Requirement | Print each of the records below, leaving every word as it is.

[Stored dataset items]
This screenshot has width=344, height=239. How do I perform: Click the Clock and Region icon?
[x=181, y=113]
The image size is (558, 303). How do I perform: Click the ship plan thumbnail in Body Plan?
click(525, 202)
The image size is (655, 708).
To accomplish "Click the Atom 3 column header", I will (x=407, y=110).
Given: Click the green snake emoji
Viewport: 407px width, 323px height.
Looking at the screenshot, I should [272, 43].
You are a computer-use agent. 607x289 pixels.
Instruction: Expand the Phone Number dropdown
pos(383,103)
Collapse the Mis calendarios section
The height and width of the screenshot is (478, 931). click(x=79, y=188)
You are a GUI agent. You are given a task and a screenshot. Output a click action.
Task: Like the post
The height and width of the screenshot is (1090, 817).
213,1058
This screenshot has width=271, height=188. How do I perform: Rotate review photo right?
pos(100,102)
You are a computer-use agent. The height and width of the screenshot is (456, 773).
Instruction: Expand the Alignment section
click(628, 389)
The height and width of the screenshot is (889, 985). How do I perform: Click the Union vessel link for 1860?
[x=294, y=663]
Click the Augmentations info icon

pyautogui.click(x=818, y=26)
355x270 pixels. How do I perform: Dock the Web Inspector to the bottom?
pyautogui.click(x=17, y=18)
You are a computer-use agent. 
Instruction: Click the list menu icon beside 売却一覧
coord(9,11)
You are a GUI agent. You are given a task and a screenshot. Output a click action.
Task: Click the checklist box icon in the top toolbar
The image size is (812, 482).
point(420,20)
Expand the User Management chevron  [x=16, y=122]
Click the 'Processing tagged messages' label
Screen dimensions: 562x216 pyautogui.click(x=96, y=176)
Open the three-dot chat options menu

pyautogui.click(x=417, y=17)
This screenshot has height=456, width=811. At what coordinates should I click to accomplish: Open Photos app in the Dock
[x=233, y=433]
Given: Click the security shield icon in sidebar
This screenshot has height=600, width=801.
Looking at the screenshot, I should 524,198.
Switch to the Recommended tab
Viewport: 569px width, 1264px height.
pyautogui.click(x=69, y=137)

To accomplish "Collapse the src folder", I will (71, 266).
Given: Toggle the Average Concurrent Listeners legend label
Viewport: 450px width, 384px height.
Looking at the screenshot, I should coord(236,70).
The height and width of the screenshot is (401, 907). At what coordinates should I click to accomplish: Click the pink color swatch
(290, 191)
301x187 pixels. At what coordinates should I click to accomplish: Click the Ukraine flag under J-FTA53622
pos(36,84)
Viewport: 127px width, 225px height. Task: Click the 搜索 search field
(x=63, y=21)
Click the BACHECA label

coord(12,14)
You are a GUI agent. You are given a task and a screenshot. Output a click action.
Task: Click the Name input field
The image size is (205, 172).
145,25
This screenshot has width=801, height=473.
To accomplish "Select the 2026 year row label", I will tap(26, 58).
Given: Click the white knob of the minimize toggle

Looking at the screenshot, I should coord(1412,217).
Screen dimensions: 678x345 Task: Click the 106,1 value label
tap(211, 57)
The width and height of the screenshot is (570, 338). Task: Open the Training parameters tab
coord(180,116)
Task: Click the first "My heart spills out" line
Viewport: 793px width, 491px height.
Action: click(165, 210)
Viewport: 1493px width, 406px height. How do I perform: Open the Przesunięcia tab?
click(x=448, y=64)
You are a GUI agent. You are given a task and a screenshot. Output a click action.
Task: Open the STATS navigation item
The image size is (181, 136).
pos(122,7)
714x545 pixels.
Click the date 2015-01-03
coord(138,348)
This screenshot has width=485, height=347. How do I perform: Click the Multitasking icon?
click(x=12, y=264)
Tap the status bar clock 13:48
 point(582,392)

Exercise output |
This screenshot has width=344, height=239. How do I perform: Click the Clock and Region icon?
[x=181, y=113]
The image size is (558, 303). How do I perform: Click the ship plan thumbnail in Body Plan?
click(525, 202)
The image size is (655, 708).
To accomplish "Click the Atom 3 column header", I will (x=407, y=110).
Given: Click the green snake emoji
Viewport: 407px width, 323px height.
Looking at the screenshot, I should [272, 43].
You are a computer-use agent. 607x289 pixels.
Instruction: Expand the Phone Number dropdown
pos(383,103)
Collapse the Mis calendarios section
The height and width of the screenshot is (478, 931). click(x=79, y=188)
You are a GUI agent. You are given a task and a screenshot. Output a click action.
Task: Like the post
The height and width of the screenshot is (1090, 817).
213,1058
This screenshot has width=271, height=188. How do I perform: Rotate review photo right?
pos(100,102)
You are a computer-use agent. The height and width of the screenshot is (456, 773).
Instruction: Expand the Alignment section
click(628, 389)
The height and width of the screenshot is (889, 985). How do I perform: Click the Union vessel link for 1860?
[x=294, y=663]
Click the Augmentations info icon

pyautogui.click(x=818, y=26)
355x270 pixels. How do I perform: Dock the Web Inspector to the bottom?
pyautogui.click(x=17, y=18)
You are a computer-use agent. 
Instruction: Click the list menu icon beside 売却一覧
coord(9,11)
You are a GUI agent. You are given a task and a screenshot. Output a click action.
Task: Click the checklist box icon in the top toolbar
The image size is (812, 482).
point(420,20)
Expand the User Management chevron  [x=16, y=122]
Click the 'Processing tagged messages' label
Screen dimensions: 562x216 pyautogui.click(x=96, y=176)
Open the three-dot chat options menu

pyautogui.click(x=417, y=17)
This screenshot has height=456, width=811. At what coordinates should I click to accomplish: Open Photos app in the Dock
[x=233, y=433]
Given: Click the security shield icon in sidebar
This screenshot has height=600, width=801.
Looking at the screenshot, I should 524,198.
Switch to the Recommended tab
Viewport: 569px width, 1264px height.
pyautogui.click(x=69, y=137)

To accomplish "Collapse the src folder", I will (71, 266).
Given: Toggle the Average Concurrent Listeners legend label
Viewport: 450px width, 384px height.
Looking at the screenshot, I should coord(236,70).
The height and width of the screenshot is (401, 907). At what coordinates should I click to accomplish: Click the pink color swatch
(290, 191)
301x187 pixels. At what coordinates should I click to accomplish: Click the Ukraine flag under J-FTA53622
pos(36,84)
Viewport: 127px width, 225px height. Task: Click the 搜索 search field
(x=63, y=21)
Click the BACHECA label

coord(12,14)
You are a GUI agent. You are given a task and a screenshot. Output a click action.
Task: Click the Name input field
The image size is (205, 172).
145,25
This screenshot has width=801, height=473.
To accomplish "Select the 2026 year row label", I will tap(26, 58).
Given: Click the white knob of the minimize toggle

Looking at the screenshot, I should coord(1412,217).
Screen dimensions: 678x345 Task: Click the 106,1 value label
tap(211, 57)
The width and height of the screenshot is (570, 338). Task: Open the Training parameters tab
coord(180,116)
Task: Click the first "My heart spills out" line
Viewport: 793px width, 491px height.
Action: click(165, 210)
Viewport: 1493px width, 406px height. How do I perform: Open the Przesunięcia tab?
click(x=448, y=64)
You are a GUI agent. You are given a task and a screenshot. Output a click action.
Task: Open the STATS navigation item
The image size is (181, 136).
pos(122,7)
714x545 pixels.
Click the date 2015-01-03
coord(138,348)
This screenshot has width=485, height=347. How do I perform: Click the Multitasking icon?
click(x=12, y=264)
Tap the status bar clock 13:48
 point(582,392)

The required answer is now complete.